Interest is not automatically collectible simply because the lender lists it in an app. Under Article 1956 of the Civil Code, no interest is due unless it has been expressly stipulated in writing. A lender therefore needs a valid written basis for the interest it demands. (Lawphil)
Courts may also reduce penalties or liquidated damages that are iniquitous or unconscionable under Articles 1229 and 2227 of the Civil Code. Whether a charge is unconscionable depends on the full transaction, including the principal, loan period, rate, repeated rollovers, and the borrower’s payments. (Lawphil)
Special caps apply to a limited category of small, short-term loans. Under BSP Circular No. 1133 and the related SEC rules, unsecured general-purpose loans with a principal of ₱10,000 or less and a term of four months or less, entered into, restructured, or renewed beginning March 3, 2022, are subject to caps that include:
- nominal interest of up to 6% per month;
- effective interest of up to 15% per month, including covered fees;
- late-payment penalties of up to 5% per month on the scheduled amount due; and
- a total cost cap of 100% of the amount borrowed.
These caps do not apply to every bank loan, mortgage, vehicle loan, business loan, or long-term consumer loan.
Common Problems to Watch For
“We informed you, so you consented”
Notice and consent are different. Ask the lender to identify the act that supposedly showed your agreement: a signature, recorded call, OTP, button click, email confirmation, or payment specifically identified as an extension fee.
“You paid after the extension, so you accepted it”
The lender may argue that your later payment ratified, or confirmed, the revised arrangement. This is why every payment made during the dispute should include a written reservation stating that it is not acceptance of the extension.

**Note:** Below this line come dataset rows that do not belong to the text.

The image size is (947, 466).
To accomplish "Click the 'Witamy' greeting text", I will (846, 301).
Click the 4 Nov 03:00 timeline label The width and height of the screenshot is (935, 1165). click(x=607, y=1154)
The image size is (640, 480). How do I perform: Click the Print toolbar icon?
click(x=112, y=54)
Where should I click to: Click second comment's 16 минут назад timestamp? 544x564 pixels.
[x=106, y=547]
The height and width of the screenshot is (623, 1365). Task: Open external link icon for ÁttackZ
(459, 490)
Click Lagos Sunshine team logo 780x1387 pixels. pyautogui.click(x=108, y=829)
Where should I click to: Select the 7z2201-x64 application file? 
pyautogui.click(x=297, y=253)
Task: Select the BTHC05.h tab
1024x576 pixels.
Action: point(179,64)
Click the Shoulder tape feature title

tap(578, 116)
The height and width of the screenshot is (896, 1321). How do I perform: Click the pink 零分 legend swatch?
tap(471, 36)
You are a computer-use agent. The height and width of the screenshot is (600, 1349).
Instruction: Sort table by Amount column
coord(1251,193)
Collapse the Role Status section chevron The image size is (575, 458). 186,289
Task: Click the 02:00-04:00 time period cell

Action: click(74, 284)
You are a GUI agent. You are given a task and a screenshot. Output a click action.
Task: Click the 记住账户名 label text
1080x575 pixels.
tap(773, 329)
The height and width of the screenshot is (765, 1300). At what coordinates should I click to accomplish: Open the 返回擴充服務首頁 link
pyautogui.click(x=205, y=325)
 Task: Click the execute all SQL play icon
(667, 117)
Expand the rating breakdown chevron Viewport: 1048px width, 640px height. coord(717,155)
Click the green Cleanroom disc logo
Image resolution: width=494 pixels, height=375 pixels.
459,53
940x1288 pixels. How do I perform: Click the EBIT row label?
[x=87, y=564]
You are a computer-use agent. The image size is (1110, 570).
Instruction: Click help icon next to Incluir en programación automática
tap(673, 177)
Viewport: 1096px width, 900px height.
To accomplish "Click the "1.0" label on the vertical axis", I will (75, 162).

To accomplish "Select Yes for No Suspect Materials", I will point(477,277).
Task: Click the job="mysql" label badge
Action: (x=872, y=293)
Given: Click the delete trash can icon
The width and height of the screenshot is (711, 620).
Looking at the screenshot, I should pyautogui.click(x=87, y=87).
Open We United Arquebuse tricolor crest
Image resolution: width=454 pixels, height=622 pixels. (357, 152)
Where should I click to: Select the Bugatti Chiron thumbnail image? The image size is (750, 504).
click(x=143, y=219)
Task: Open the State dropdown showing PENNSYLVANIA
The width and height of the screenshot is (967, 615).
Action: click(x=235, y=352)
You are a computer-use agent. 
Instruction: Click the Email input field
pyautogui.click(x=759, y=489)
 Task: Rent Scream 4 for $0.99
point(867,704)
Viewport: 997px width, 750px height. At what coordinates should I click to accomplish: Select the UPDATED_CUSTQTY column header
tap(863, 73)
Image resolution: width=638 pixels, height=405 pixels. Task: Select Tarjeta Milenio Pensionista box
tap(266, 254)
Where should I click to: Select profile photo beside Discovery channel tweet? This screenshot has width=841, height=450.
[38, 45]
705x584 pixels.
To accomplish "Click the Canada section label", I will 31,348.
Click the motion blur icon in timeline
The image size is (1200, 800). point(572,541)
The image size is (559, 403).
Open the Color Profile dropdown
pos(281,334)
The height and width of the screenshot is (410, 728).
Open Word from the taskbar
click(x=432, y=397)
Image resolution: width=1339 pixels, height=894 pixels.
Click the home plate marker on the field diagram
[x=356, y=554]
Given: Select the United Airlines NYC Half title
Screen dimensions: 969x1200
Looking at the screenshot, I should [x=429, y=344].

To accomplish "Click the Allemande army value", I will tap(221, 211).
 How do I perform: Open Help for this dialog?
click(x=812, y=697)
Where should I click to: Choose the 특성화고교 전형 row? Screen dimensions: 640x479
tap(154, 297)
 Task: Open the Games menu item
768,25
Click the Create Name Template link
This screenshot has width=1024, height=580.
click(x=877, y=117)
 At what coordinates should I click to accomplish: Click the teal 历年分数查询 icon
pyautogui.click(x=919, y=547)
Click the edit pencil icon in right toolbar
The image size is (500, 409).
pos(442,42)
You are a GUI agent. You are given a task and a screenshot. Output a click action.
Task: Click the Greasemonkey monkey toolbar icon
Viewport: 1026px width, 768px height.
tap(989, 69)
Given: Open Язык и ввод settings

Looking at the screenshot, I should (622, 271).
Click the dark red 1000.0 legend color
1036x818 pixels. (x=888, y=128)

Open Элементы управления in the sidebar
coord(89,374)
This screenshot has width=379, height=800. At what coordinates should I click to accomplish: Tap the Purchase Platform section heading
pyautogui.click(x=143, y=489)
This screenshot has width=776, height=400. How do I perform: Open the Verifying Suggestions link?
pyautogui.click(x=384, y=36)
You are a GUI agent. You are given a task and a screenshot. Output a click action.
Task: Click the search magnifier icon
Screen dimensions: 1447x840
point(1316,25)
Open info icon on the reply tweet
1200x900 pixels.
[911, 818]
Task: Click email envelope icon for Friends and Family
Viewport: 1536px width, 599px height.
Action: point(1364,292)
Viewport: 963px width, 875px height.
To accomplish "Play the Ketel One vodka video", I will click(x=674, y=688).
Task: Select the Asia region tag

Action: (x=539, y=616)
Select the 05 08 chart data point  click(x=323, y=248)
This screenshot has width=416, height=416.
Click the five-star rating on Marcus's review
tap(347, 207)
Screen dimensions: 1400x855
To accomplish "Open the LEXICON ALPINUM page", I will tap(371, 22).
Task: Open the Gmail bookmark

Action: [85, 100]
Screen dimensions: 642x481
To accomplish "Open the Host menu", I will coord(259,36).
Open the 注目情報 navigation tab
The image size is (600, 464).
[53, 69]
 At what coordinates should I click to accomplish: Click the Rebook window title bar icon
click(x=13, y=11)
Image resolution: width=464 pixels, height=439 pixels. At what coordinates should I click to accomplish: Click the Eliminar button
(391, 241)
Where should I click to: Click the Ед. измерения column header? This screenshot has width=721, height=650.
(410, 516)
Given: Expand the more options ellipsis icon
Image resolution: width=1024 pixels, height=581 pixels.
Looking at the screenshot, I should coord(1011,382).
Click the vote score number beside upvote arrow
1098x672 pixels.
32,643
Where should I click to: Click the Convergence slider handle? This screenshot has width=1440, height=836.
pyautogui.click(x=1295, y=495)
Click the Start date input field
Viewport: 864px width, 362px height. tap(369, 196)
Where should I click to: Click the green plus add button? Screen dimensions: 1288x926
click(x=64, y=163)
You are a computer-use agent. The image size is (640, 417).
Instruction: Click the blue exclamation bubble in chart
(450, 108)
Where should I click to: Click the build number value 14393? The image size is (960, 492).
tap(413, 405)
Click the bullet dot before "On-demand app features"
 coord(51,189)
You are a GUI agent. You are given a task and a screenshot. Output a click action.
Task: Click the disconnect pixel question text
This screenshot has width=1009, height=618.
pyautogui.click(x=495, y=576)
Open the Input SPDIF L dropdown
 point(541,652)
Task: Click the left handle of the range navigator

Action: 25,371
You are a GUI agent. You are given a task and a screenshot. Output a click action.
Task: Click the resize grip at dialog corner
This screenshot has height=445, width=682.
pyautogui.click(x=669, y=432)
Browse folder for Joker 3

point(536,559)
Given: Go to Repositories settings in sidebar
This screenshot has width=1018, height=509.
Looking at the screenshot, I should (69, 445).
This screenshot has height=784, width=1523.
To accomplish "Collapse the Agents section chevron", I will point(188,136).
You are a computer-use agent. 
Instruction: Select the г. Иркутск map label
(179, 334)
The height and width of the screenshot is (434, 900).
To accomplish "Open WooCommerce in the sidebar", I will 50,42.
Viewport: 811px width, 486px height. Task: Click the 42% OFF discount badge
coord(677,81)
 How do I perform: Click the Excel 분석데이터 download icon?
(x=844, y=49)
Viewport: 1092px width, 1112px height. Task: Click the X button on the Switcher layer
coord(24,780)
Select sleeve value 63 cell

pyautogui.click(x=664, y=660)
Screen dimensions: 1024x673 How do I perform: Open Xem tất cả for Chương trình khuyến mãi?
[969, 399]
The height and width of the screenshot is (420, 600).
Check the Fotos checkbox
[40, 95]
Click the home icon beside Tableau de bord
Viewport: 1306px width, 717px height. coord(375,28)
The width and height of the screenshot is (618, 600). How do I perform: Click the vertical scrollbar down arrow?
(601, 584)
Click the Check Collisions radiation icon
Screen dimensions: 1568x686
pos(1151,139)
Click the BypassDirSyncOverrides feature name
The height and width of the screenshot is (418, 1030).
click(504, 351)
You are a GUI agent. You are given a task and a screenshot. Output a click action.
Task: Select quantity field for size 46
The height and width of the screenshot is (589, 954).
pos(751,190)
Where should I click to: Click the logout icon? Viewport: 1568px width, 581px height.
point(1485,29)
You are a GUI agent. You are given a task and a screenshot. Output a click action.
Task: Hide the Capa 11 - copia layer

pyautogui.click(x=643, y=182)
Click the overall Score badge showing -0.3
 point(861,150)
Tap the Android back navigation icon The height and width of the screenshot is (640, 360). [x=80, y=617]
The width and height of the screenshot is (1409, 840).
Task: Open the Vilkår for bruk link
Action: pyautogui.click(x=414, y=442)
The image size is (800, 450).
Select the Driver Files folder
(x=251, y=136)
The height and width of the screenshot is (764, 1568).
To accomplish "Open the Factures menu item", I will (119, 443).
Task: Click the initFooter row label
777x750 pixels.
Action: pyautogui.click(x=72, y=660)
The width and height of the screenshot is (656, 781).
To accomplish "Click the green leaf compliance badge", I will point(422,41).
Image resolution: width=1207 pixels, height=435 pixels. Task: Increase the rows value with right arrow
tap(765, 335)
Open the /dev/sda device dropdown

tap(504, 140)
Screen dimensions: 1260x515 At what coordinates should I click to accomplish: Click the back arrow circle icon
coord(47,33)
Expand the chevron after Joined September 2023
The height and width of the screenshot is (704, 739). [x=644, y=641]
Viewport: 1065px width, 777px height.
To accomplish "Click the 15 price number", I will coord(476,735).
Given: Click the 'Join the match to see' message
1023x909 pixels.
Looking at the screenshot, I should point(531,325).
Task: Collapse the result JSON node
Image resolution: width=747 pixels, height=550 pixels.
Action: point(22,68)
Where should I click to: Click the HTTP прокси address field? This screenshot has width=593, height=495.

The app used a preselected extension option
Save screenshots showing whether the option was preselected, difficult to reject, misleadingly worded, or presented as the only way to make payment. Request the lender’s technical records showing the exact screen, date, time, device, and action attributed to you.
The lender added unpaid interest to the principal
This practice increases the amount on which future charges are calculated. Demand a line-by-line computation identifying principal, contractual interest, default interest, penalties, and extension fees. Do not accept a computation that combines everything into a single “new principal” without explanation.
Collection agents continue contacting relatives or coworkers
The lender remains responsible for collection agents acting on its behalf under RA 11765. Abusive collection practices and misuse of personal data are separate issues from whether the original debt is valid. Keep call logs, recordings lawfully obtained, messages, social-media posts, and affidavits from people contacted. (Supreme Court E-Library)
The borrower is abroad
An overseas Filipino or foreign borrower can usually begin the dispute electronically by writing to the lender and filing through the appropriate regulator’s online channel. Keep copies of identification, remittance records, and account communications.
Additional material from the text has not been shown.